Weekin week out....power of attorney can take up to three months to be processed. I would politely refuse and let someone else do the hard work x

5 months. 20 weeks is their current forecast

MereDintofPandiculation · 12/03/2024 00:20

Also you can of course stand down from this position at any time. It takes a bit more trouble than just saying "I've changed my mind, I'm no longer willing to do it." You have to fill in a form downloadable from here

I read elsewhere that it's more difficult if the donor has already lost capacity and it has to go through the court, but I can't find that link now. OPG has a very good helpline and could advise.

Disclaim a lasting power of attorney

How to stop being an attorney under a lasting power of attorney (LPA).

https://www.gov.uk/government/publications/disclaim-a-lasting-power-of-attorney

IloveAslan · 12/03/2024 02:09

Lemsipper · 11/03/2024 12:17

I personally wouldn’t do it unless I was being left a hefty amount or a house in a will 😁 JUST BEING HONEST

My exDH did it for a friend. She was rather wealthy, but he always knew he wasn't going to inherit anything, he just did it because she was a friend. It involved quite a lot of work, clearing out her house etc., which he was happy enough to do.

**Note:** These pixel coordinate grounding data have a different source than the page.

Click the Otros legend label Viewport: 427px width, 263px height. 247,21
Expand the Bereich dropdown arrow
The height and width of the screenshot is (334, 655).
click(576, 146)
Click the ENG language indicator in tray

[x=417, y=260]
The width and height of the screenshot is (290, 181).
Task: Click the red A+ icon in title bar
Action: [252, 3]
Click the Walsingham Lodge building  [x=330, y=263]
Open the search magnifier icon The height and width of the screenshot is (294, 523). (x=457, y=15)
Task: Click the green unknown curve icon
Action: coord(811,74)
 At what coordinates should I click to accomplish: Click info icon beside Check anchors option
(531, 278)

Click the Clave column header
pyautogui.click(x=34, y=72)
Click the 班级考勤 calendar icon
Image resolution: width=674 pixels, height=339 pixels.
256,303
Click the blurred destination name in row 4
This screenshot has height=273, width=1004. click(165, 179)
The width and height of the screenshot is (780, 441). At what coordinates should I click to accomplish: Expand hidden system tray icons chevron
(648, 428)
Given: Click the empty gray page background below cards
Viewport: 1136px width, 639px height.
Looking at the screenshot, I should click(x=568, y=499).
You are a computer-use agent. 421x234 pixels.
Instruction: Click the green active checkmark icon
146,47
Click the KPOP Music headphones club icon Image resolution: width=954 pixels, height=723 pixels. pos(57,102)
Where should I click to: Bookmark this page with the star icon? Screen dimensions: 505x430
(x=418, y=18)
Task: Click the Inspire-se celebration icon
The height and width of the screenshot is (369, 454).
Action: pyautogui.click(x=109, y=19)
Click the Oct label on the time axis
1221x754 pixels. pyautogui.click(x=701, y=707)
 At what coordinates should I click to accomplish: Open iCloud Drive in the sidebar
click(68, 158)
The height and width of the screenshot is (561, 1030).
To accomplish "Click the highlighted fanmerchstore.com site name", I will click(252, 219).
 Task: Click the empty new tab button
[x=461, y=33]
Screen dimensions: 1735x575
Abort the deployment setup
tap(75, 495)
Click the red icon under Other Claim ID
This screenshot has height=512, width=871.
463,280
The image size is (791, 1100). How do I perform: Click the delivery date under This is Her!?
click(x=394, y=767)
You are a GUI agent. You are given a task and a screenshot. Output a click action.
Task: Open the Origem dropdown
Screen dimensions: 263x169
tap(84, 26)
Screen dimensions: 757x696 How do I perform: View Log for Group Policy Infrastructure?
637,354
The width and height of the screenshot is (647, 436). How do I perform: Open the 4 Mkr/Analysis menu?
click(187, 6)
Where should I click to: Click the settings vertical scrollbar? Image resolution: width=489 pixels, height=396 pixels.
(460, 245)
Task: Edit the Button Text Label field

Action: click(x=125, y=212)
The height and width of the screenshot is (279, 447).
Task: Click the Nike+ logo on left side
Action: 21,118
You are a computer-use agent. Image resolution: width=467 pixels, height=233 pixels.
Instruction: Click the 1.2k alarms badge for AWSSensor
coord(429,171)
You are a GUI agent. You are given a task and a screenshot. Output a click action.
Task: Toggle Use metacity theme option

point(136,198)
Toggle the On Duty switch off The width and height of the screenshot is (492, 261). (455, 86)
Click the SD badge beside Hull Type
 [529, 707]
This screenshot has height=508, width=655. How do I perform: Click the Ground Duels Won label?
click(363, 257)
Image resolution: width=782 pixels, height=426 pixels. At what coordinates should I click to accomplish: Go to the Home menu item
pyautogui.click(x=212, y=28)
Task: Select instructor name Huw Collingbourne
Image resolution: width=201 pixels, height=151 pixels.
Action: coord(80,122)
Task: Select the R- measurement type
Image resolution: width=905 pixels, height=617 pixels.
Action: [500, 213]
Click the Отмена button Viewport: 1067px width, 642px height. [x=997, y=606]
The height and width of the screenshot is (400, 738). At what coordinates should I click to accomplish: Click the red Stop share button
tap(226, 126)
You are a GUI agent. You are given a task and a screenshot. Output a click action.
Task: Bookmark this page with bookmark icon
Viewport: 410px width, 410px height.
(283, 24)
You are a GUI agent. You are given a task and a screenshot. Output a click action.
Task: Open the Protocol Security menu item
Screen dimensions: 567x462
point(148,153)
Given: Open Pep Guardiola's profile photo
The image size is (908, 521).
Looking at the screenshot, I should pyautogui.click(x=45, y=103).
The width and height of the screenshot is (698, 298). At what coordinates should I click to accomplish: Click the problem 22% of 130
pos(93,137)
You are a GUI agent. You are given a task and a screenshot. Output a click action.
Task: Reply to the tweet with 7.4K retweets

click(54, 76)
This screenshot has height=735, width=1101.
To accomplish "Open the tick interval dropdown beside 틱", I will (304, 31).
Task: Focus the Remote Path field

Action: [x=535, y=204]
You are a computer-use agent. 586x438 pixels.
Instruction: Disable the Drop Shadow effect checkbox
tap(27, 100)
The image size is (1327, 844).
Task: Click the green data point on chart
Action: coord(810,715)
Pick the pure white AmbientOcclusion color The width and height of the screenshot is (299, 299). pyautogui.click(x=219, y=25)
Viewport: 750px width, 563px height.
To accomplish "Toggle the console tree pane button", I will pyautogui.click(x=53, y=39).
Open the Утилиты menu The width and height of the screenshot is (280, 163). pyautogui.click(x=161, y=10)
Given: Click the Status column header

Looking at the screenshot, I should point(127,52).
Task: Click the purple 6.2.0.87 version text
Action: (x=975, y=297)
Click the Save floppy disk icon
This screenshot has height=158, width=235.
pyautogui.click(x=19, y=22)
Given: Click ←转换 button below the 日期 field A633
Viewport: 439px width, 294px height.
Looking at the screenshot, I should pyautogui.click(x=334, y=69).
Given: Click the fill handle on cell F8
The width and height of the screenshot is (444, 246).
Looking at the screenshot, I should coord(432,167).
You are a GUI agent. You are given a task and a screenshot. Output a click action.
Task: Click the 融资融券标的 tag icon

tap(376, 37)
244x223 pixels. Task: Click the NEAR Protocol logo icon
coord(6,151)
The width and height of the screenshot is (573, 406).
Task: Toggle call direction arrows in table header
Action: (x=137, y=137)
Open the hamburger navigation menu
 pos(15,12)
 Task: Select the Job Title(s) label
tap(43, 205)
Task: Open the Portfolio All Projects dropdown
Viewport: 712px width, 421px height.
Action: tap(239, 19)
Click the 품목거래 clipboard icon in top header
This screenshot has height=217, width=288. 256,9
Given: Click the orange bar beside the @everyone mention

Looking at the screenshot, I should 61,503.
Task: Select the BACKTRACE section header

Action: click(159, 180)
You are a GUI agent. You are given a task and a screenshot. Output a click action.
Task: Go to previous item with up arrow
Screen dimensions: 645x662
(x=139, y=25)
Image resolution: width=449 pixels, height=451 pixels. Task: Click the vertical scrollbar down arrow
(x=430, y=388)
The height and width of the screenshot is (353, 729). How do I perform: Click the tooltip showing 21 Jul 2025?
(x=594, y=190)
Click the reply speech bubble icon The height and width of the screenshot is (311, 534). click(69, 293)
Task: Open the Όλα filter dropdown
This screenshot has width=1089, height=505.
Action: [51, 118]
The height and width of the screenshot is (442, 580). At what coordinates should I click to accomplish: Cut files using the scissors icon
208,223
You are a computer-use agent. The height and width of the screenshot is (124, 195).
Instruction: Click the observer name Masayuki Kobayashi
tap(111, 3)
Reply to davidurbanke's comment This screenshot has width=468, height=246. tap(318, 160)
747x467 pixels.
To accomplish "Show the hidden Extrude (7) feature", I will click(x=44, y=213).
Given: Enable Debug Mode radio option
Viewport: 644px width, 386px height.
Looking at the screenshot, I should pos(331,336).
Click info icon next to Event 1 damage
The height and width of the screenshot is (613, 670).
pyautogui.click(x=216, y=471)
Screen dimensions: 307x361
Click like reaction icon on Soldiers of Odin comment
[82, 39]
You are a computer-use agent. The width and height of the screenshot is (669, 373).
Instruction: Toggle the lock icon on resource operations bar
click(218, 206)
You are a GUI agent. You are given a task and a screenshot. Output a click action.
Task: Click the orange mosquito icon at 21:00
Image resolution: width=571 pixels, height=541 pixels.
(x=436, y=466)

Mrstwiddle · 12/03/2024 03:00

Having read through the comments, I would personally only be prepared to do this for immediate family or my best friend. I had no idea how much work might be involved.

Flyhigher · 12/03/2024 05:25

Can she move closer to you?

rickyrickygrimes · 12/03/2024 05:48

A question for those saying that the aunt can appoint a local solicitor to take on POA… if this happens does the solicitor end up doing all these random caring duties that relatives seem to do and which are mentioned here - making dentist / dr appointments, arranging for house repairs, visiting and choosing care homes, sorting out new clothes, clearing houses, applying for allowances, hiring carers and cleaners, shopping out getting delivered etc? I can’t imagine they do 🤷‍♀️

i guess they could out source some things (like house clearance) but only in the person has money to pay for these services.

So what is the bare minimum requirement of a POA - because I’m assuming that is what a solicitor will do?

If it’s true that a solicitor can take this role on and fulfill the requirements, then are all the posters here, who are doing all these caring duties ‘because they have POA’ interpreting their obligations incorrectly?🤷‍♀️

ChubbyMorticia · 12/03/2024 05:59

JubileeJumps · 11/03/2024 17:15

It’s just kind to do it. You may never have to do anything. If she has no one else then why not do it.

Because there’s only so many hours in a day. @WeekinWeekOut has a family, a full time job AND lives a distance away. There’s only so much one person can manage.

Health can change on a dime with the elderly. Not everyone has the ability to drop and run, or to handle all the things that are required on top of their own responsibilities.

@WeekinWeekOut, don’t let guilt or obligation be the guide here. You need to have a talk with your aunt about what her expectations are, and make a fully informed decision. If you can’t do it, you can’t. Better for aunt to find a solicitor or other party who can handle it now, then having you crumble under the weight of everything later.

user1492757084 · 12/03/2024 05:59

I think you should agree. There is no one else. As POA you can still ask other professional advice and source outside assistance and services etc .It is just that she has you as someone to answer to, a back up, should she lose her mind.

Once you are acting as POA, though you might never have to, you can always resign if you find it too much but I know for a fact that government agencies that act as POAs charge like wounded bulls. They don't have as much empathy for a person they don't know. My SIL who has had a stroke is being ripped off, though quite legally they can charge the max.